Other embodiments of the present application will be apparent to those skilled in the art from consideration of the specification and practice of the invention disclosed herein. This application is intended to cover any variations, uses, or adaptations of the invention following, in general, the principles of the application and including such departures from the present disclosure as come within known or customary practice within the art to which the invention pertains. It is intended that the specification and examples be considered as exemplary only, with a true scope and spirit of the application being indicated by the following claims.

It will be understood that the present application is not limited to the precise arrangements described above and shown in the drawings and that various modifications and changes may be made without departing from the scope thereof.
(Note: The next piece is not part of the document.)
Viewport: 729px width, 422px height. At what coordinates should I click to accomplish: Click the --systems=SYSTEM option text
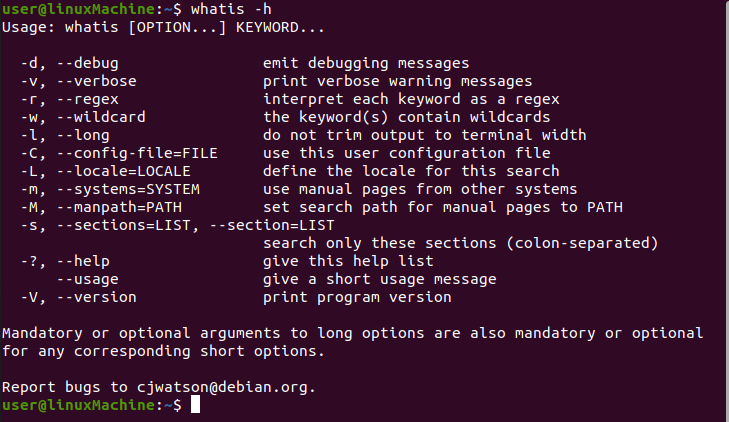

The scope of the application is limited only by the appended claims.

Claims

1. A method of data transmission, comprising:

2. The method according to claim 1, wherein the determining, according to the scene information of the space to be deployed, at least one type of gateway device corresponding to the space to be deployed includes:

3. The method according to claim 2, wherein the determining, according to the environmental parameters of each of the scenarios to be deployed, a gateway device of a type corresponding to each of the scenarios to be deployed, respectively, includes:

4. The method of claim 1, wherein the deployment information of the terminal device comprises: number of deployments and/or deployment location; the determining the installation positions of the gateway devices of the types according to the deployment information and the scene information of the terminal devices comprises:

and determining the installation position of each type of gateway equipment according to the deployment number and/or the deployment position of each terminal equipment in each scene to be deployed and the environmental parameters of the scene to be deployed.

5. The method according to claim 1, wherein after the gateway devices of respective types are installed to the corresponding installation locations, controlling the gateway devices of respective types to jointly implement transmission of service data includes:

after the gateway devices of various types are installed at the corresponding installation positions, determining the current gateway device for data acquisition and the type of the current gateway device from the gateway devices of various types;

6. The method of claim 5, further comprising:

7. The method of claim 3, wherein the first type of gateway device comprises: LoRaWAN gateway device; the second type of gateway device includes: and LoRa gateway equipment.

8. A data transmission apparatus, comprising:

9. A data transmission apparatus, comprising:

a processor;

a memory for storing processor-executable instructions;

wherein the processor is configured to: when executed, implement the steps of any of the data transmission methods of claims 1 to 7.

10. A non-transitory computer readable storage medium having instructions which, when executed by a processor of a data transmission apparatus, enable the apparatus to perform the steps of any of the above claims 1 to 7.